Bloomington – Indiana is making a commitment to running the football this season.
The addition of the ‘Pistol' formation to the arsenal provides one piece of evidence of that, a University of Nevada-designed attack that gets running backs running downhill much better than the traditional shotgun. A second piece of proof is Bill Lynch's insistence that he'll utilize one and two-tight end sets much more often than in recent years.
All of this is designed to help an Indiana ground game that hasn't had a running back rush for 700 yards since 2005 (Chris Taylor) and 1,000 yards since 2001 (Levron Williams).
But for all of the talk of formation and schematic changes, who is going to be the one running ball?
There are no shortage of options. Back from a year ago are seniors Bryan Payton (79 carries, 339 yards, 2 TDs) and Demetrius McCray (59 carries, 214 yards, 2 TDs), both of whom who have been part of a running back rotation for the past several years. Payton is a hard-charging veteran who has been the best IU has had to offer in recent years running between the tackles, while McCray is a more elusive back who can make a defender miss in the open field.
There's also fleet-footed sophomore Zach Walker-Davis (23 carries, 106 yards, 1 TD) as well as sophomore Trea Burgess (17 carries, 54 yards), a player who was moved to linebacker and then back to running back last spring.

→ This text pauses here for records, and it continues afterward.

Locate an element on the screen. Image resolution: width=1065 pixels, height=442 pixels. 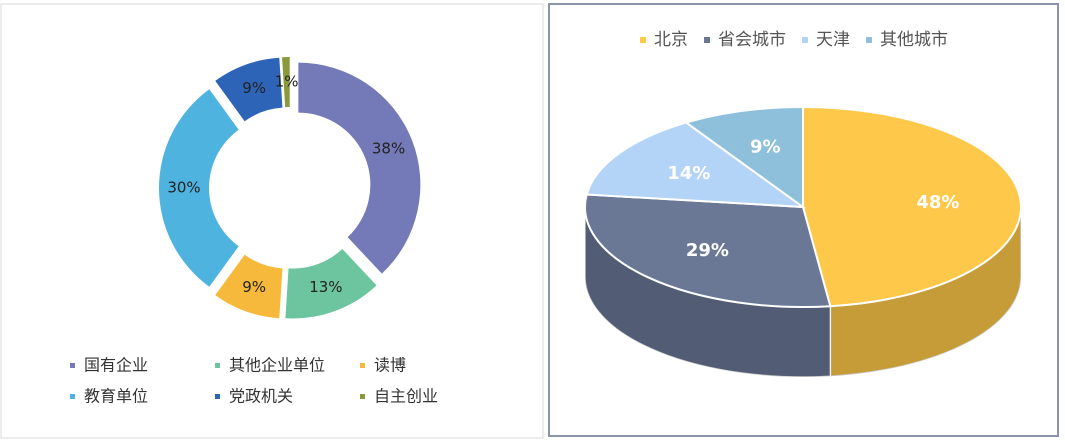
legend-label: 其他企业单位 is located at coordinates (277, 366).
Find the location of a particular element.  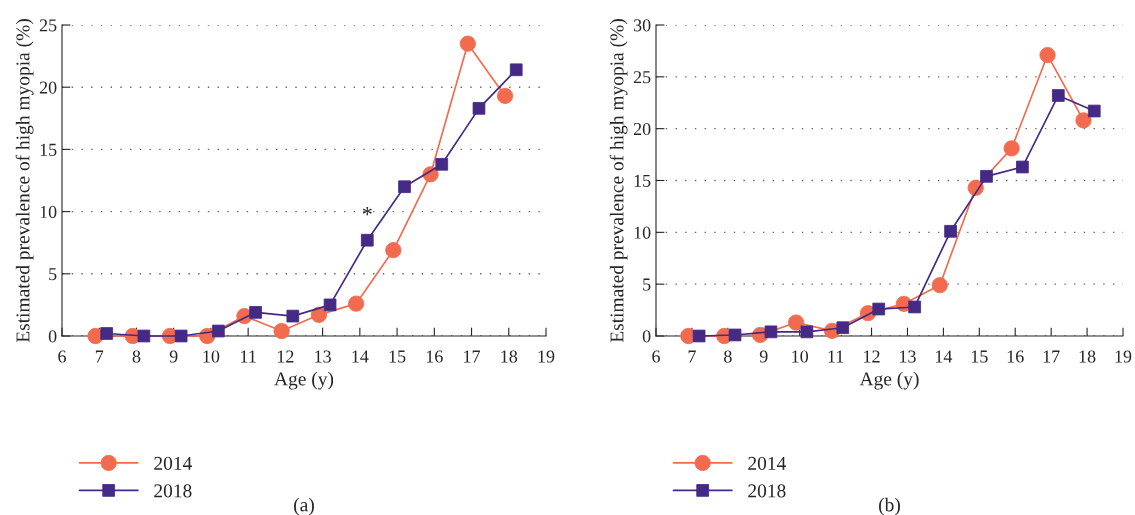

text: (a) is located at coordinates (304, 506).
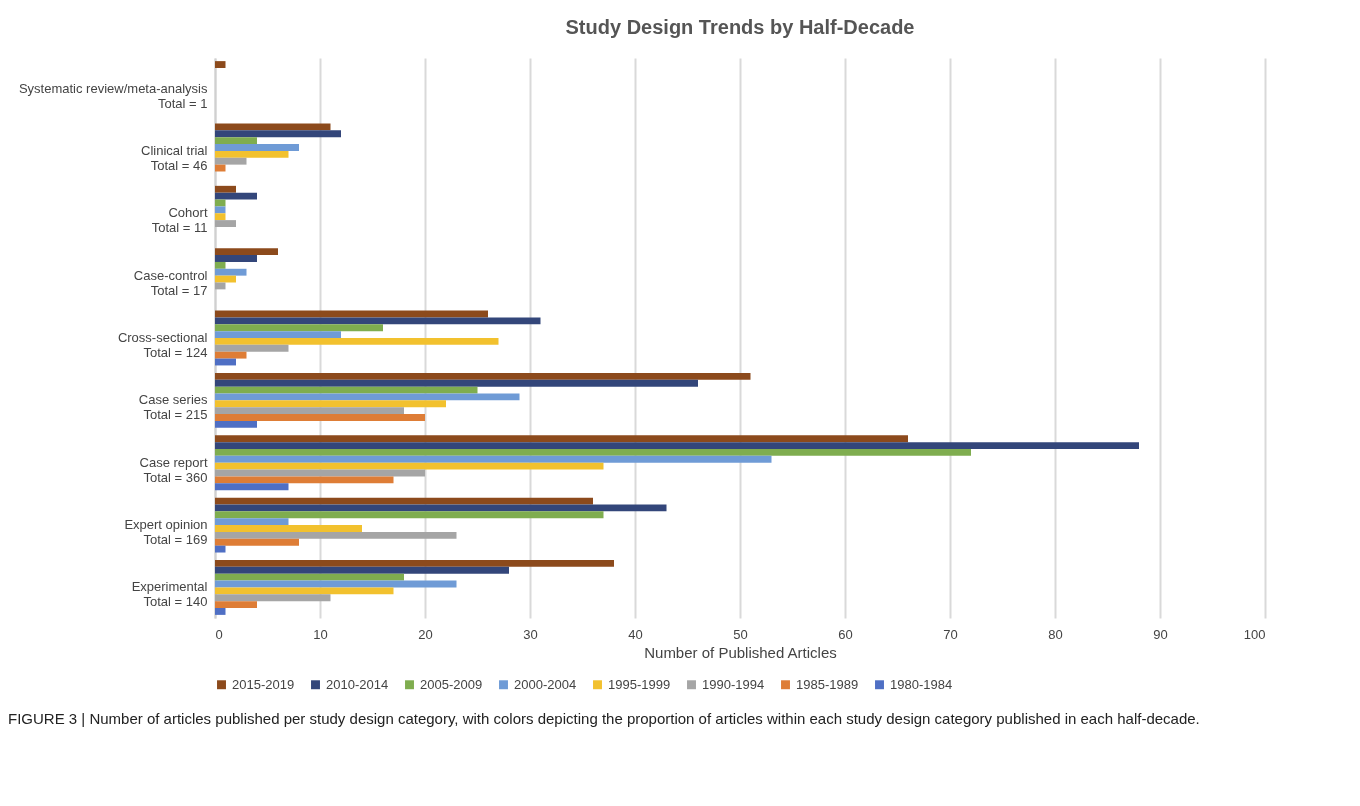 The height and width of the screenshot is (806, 1360). What do you see at coordinates (113, 96) in the screenshot?
I see `y-tick-label: Systematic review/meta-analysis Total = 1` at bounding box center [113, 96].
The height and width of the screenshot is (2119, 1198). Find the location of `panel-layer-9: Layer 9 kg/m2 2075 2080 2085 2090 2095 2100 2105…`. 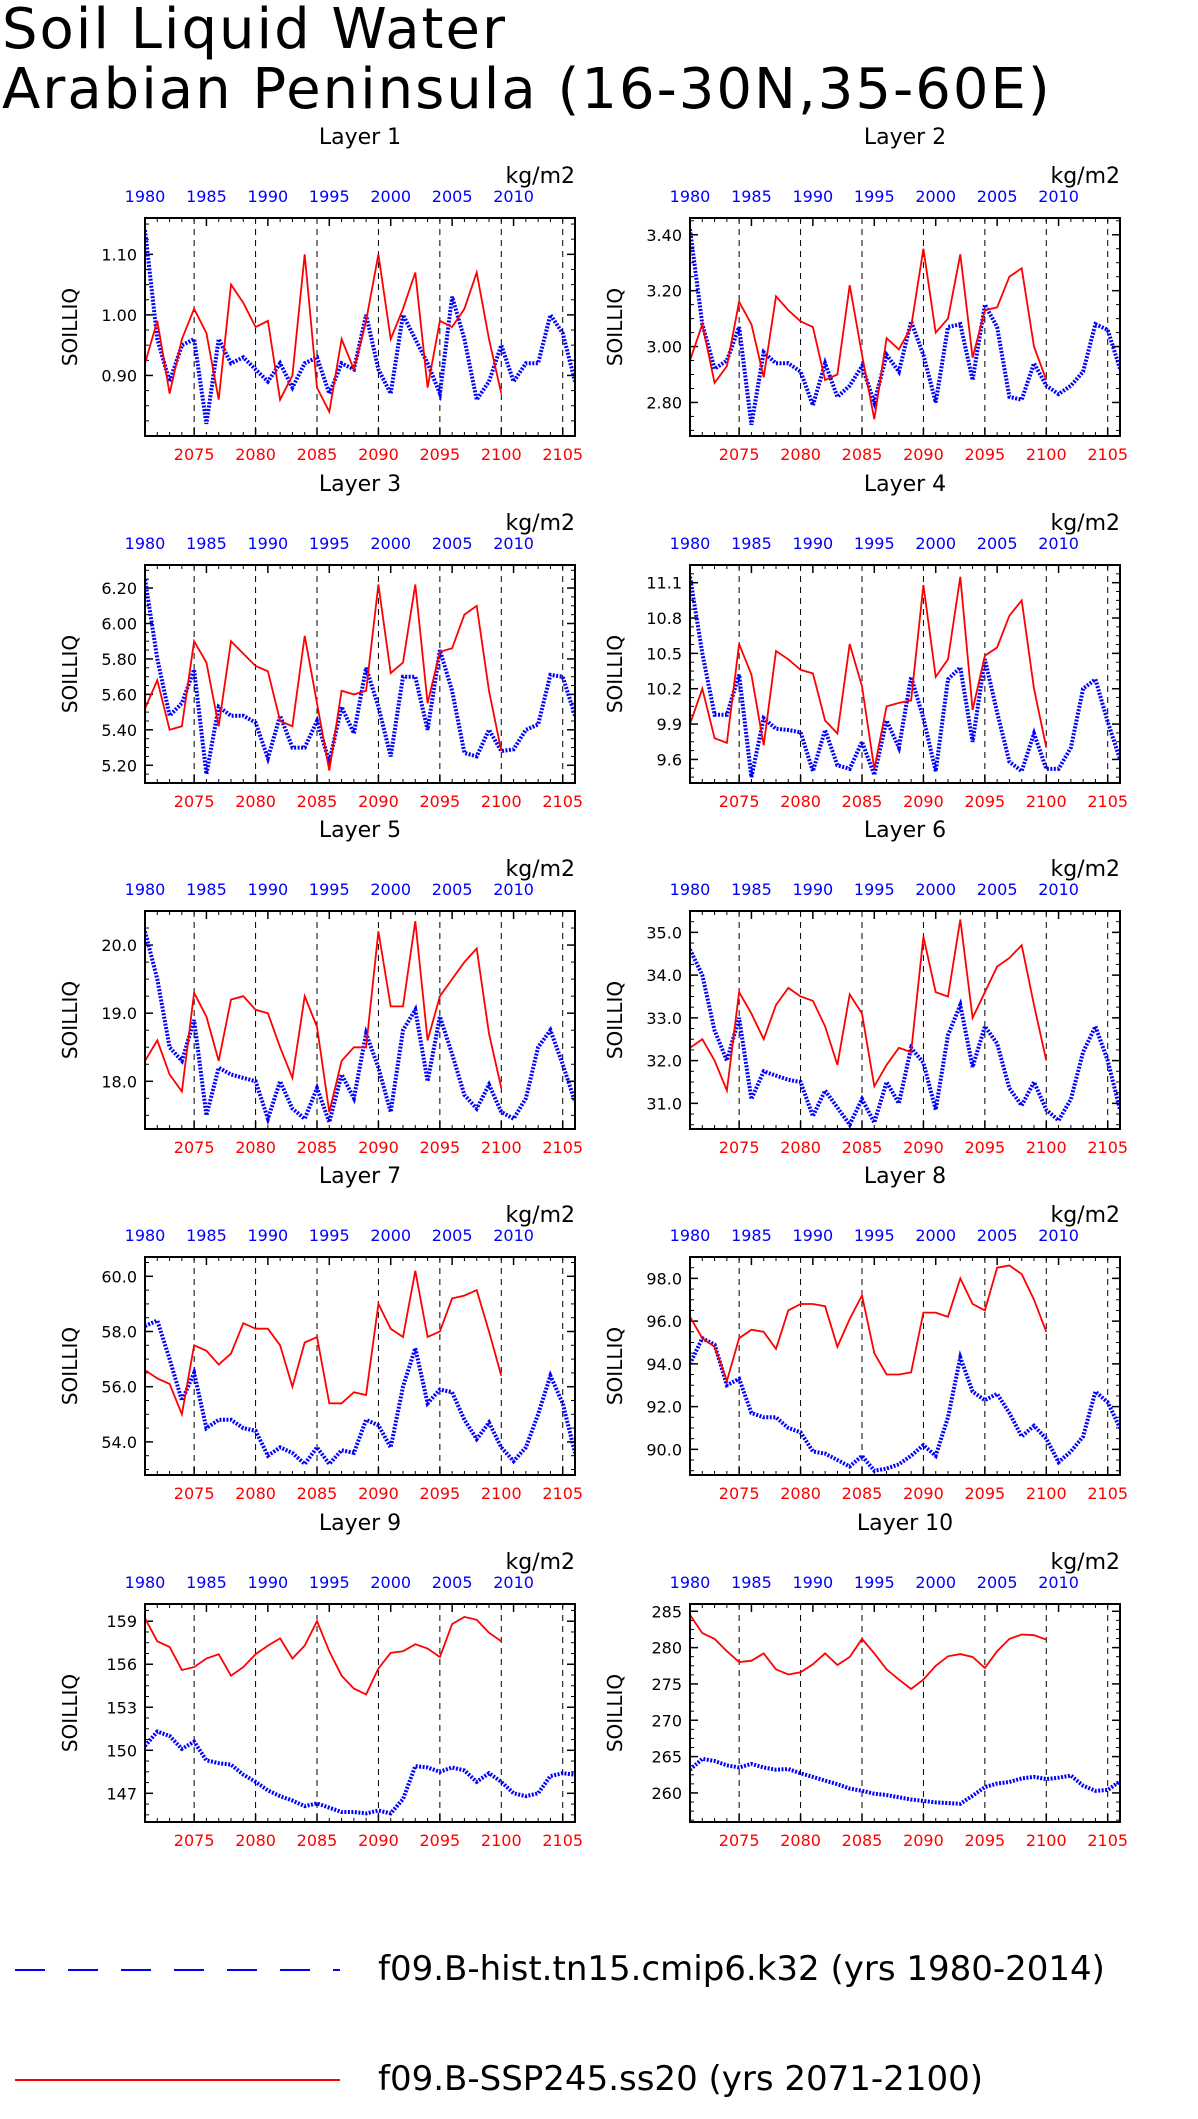

panel-layer-9: Layer 9 kg/m2 2075 2080 2085 2090 2095 2100 2105… is located at coordinates (320, 1680).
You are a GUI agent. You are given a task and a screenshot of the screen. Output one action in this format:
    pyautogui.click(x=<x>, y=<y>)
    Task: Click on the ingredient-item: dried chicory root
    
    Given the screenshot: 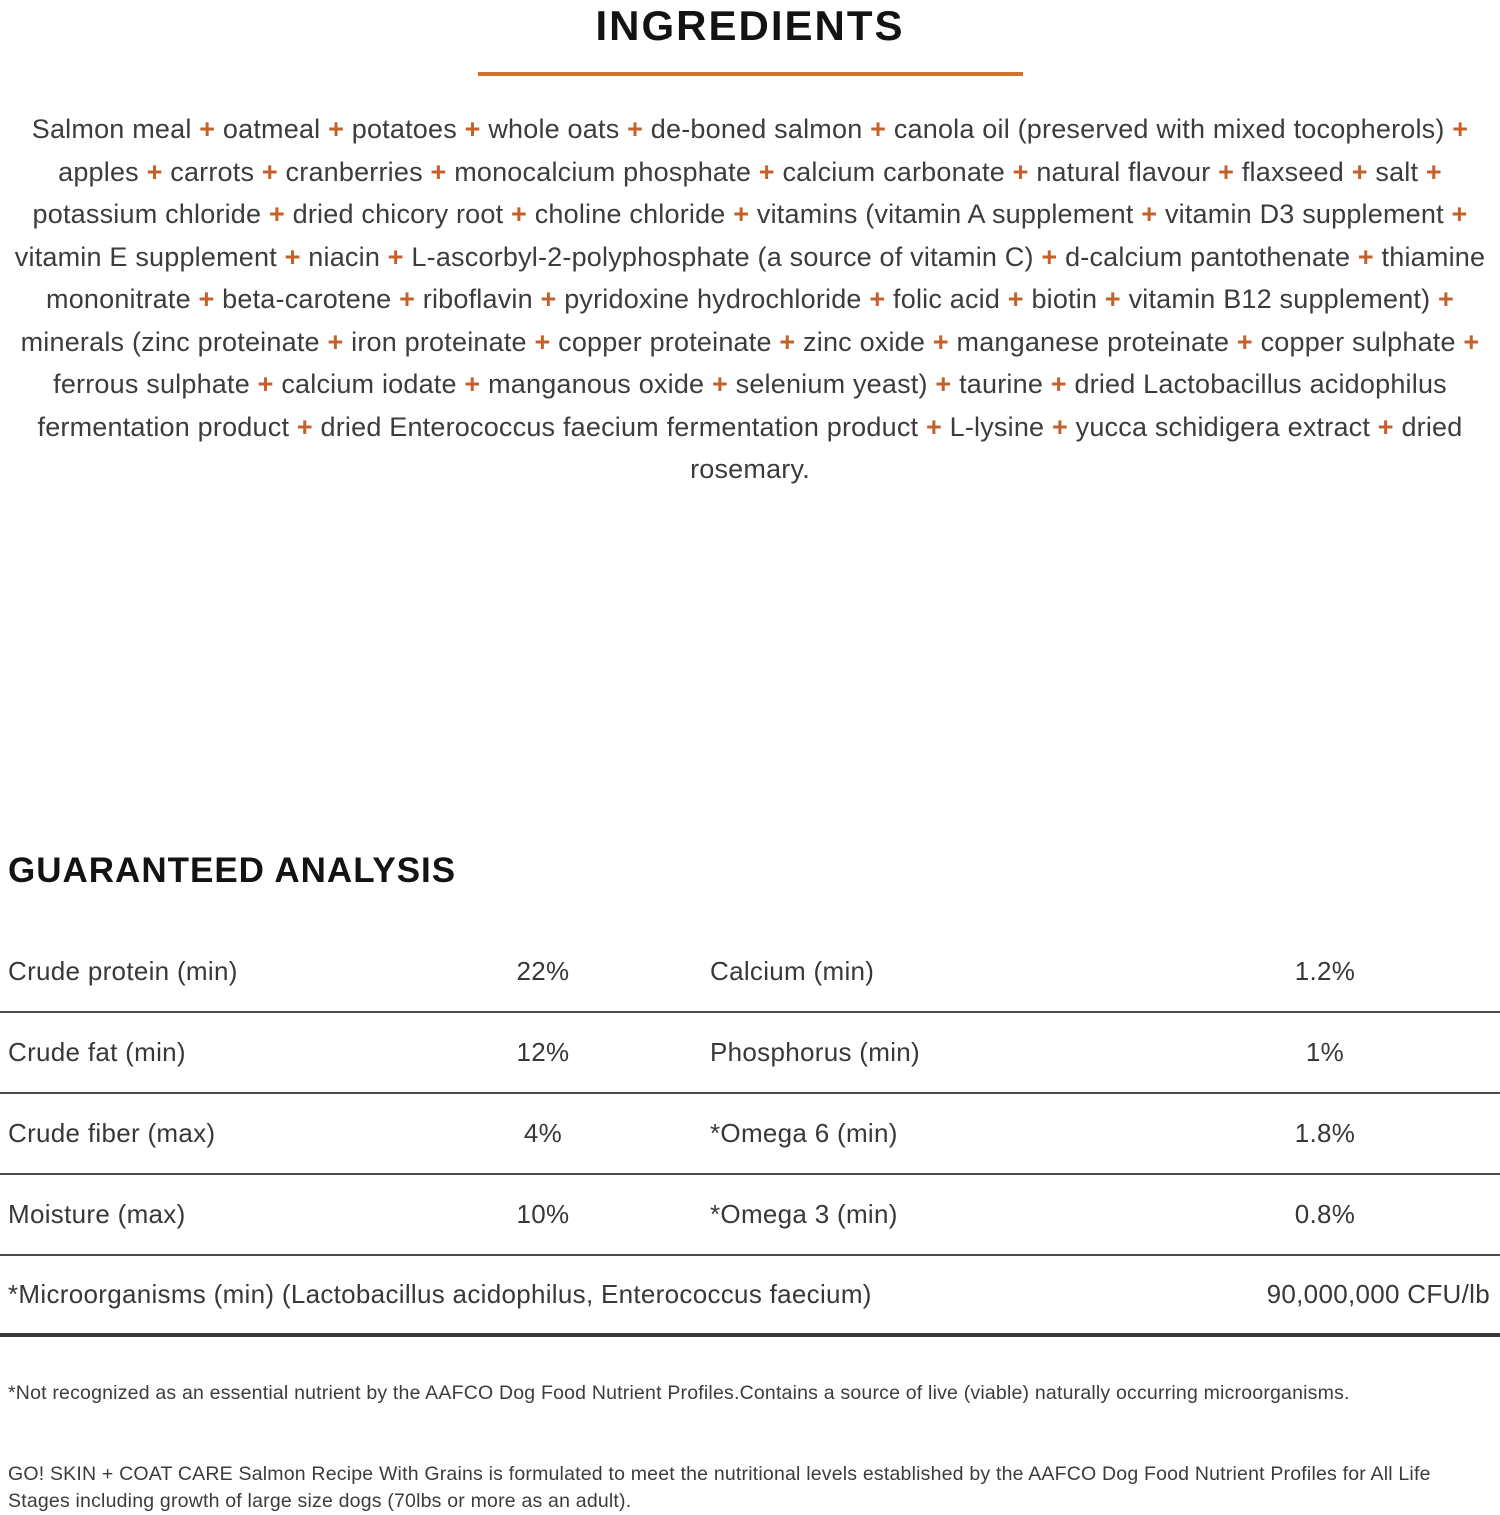 What is the action you would take?
    pyautogui.click(x=398, y=214)
    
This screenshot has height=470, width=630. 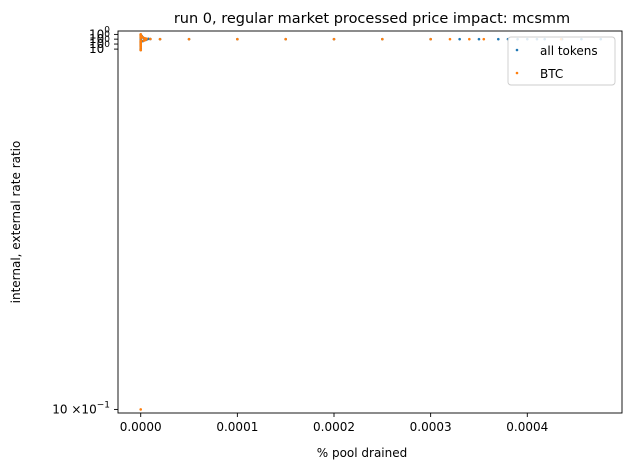 I want to click on x-tick-label: 0.0001, so click(x=237, y=427).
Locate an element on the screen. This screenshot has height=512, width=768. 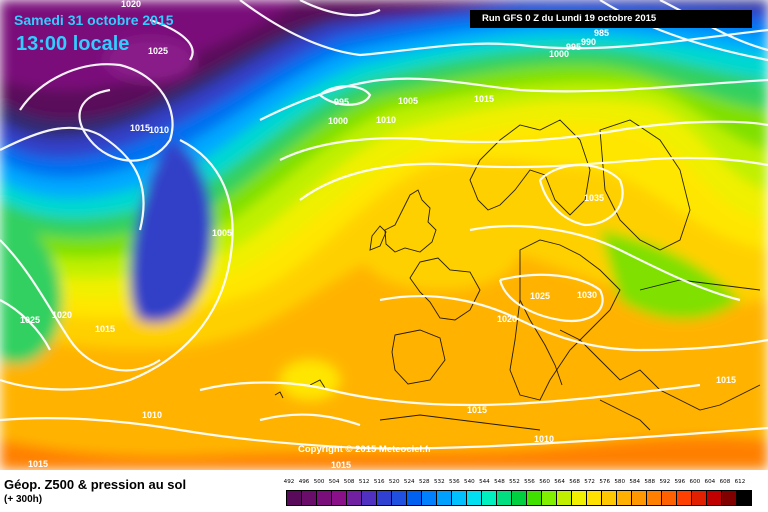
isobar-label: 985 is located at coordinates (602, 33).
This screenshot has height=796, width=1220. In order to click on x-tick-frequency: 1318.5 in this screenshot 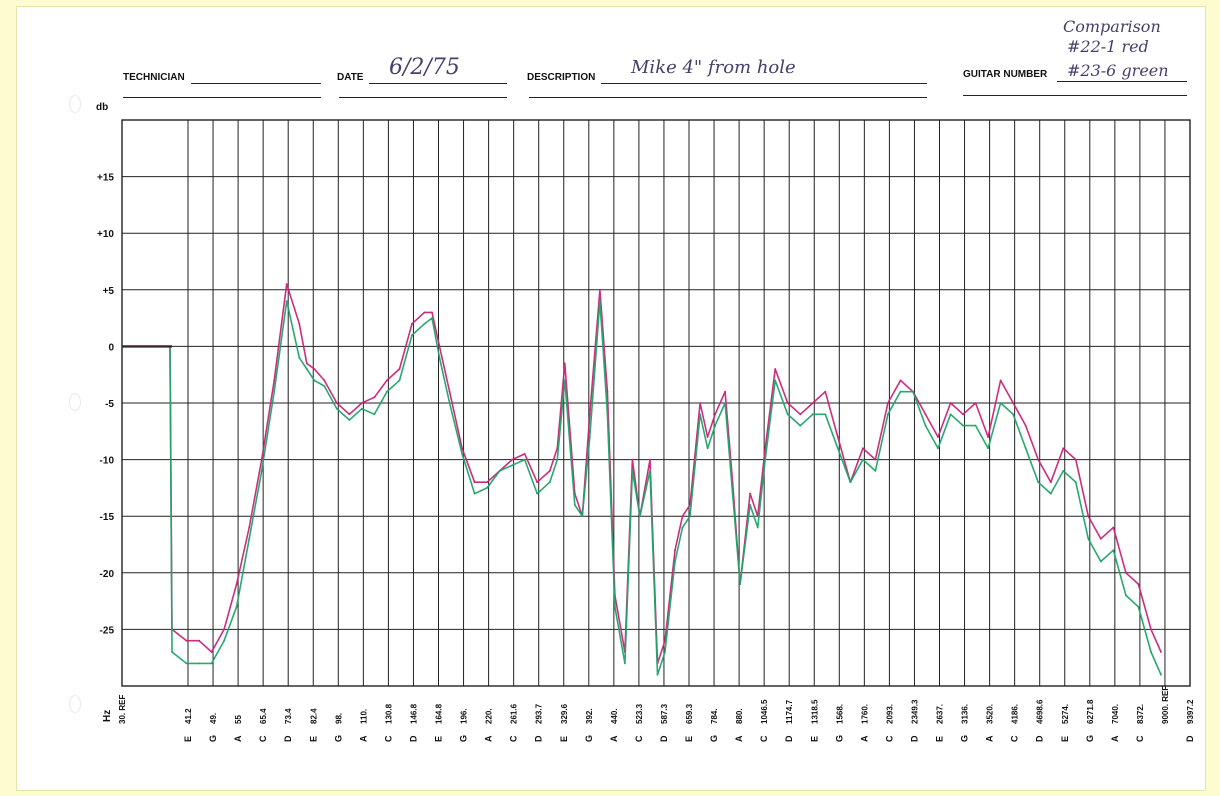, I will do `click(814, 712)`.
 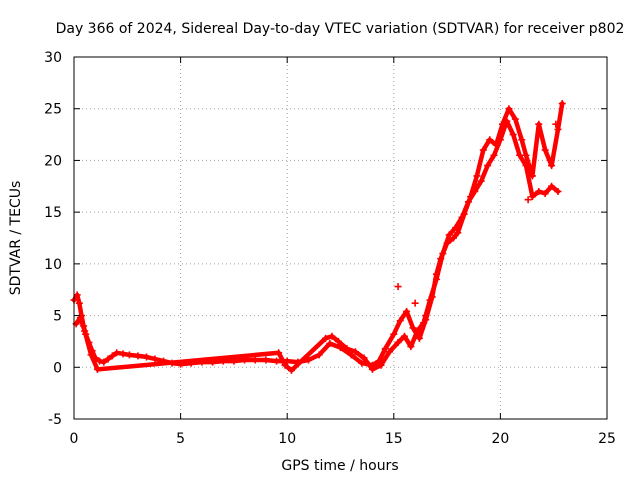 What do you see at coordinates (607, 439) in the screenshot?
I see `x-tick-label: 25` at bounding box center [607, 439].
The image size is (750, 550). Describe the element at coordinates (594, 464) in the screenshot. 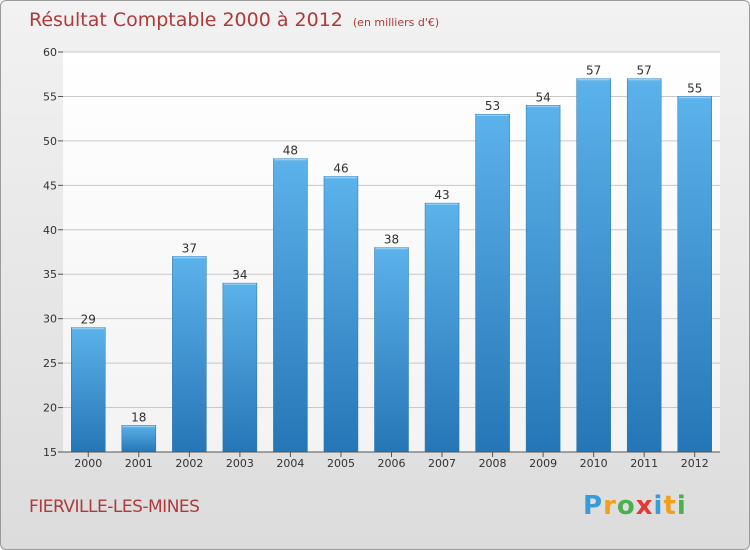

And then there's redshirt freshman Darius Willis.
While there's great value in the experience that the four returnees provide, there's great excitement among many about the multitude of skills that the 6'0", 219-pound Willis possesses. The crown jewel of Indiana's 2008 recruiting class, the redshirt freshman appears to have the combination of strength, power and speed that Indiana hasn't had in some time. He showed off those skills during the Cream and Crimson game in April when he rushed for 80 yards on 13 carries, including a 17-yard touchdown run where he broke a tackle and then bounced outside and out-raced the IU secondary to the end zone.
If there's a knock on Willis it's that he was a little injury-prone last season. Any chance of playing as a true freshman were dashed last fall due to shoulder and back ailments in fall camp that kept him on the sidelines. He then missed about a week this spring with a groin injury, but was healthy enough by the spring game to showcase his skills.
With those injuries seemingly behind him, there are now many that believe Willis has a chance to be the sort of reliable running back option that IU hasn't had since the Bill Mallory days.
That may eventually happen, but odds are that the season will at least start with a running back-by-committee approach. Payton and McCray were the top two running backs on the IU depth chart during spring practice, and they figure to get a chance once the season opens Sept. 3.
How long IU sticks with a rotation at running back likely depends on how productive that approach is during the first month of the season. While some might be frustrated at the thought of Willis only getting 8-10 carries/game early on, one of the things he'll need to prove is that he's durable enough to handle 20 carries/game. Last season's series of nagging injuries has called that into question, and a tailback rotation could be the best way to find out if he's able handle a heavier workload.